Linares is a consultant and senior water specialist at the World Bank in the water and energy department. He spoke about the mechanisms people use to get water in developing countries and the economic ramifications when they change. He also addressed the environment school’s role in the field of urban ecology.

“It’s an exciting moment because of the emerging urban environmental change,” Linares said. “This school is broadening the definition of what urban ecology is.”

Magee is an urban forestry specialist with the New Jersey Tree Foundation, a nonprofit organization that plants trees in Camden, N.J. She said revitalizing the environment in urban areas helps foster a sense of community.

The Urban Resources Initiative and the environment school also deal with urban ecology. Nao Teshima FES ’04 said her experience as an intern at URI last summer lent itself well to the topics the panel addressed.

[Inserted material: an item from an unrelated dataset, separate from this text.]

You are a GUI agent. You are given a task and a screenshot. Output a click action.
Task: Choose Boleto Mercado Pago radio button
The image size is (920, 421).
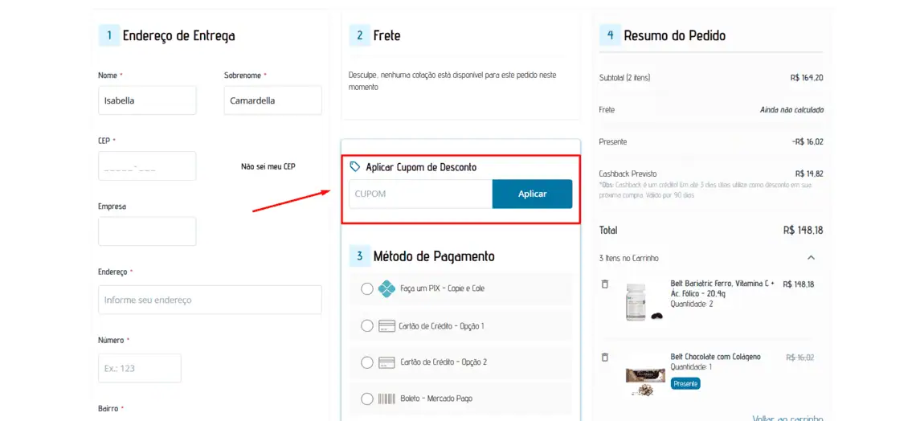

“My main purpose in coming was to see what people are doing with it [urban ecology],” Teshima said. “Some of it I could relate to more than others. Some I don’t have much experience with, but it was interesting to hear about how it’s all connected.”

Speakers said the event was intended to teach participants about urban ecology and inform them about careers in the field. William Burch Jr., an environment school professor who helped facilitate the panel discussion, said the speakers showed you can have a respectable, dignified, proper job in forestry while still supporting a family.

The speakers met with faculty from the environment school after the panel to further discuss the direction the field of urban ecology is taking. Murphy-Dunning said this discussion took place because they strive to best prepare environment school students for meaningful careers.

“We want help understanding from the alums where they see the direction of their professions going so we can better prepare our students,” Murphy-Dunning said.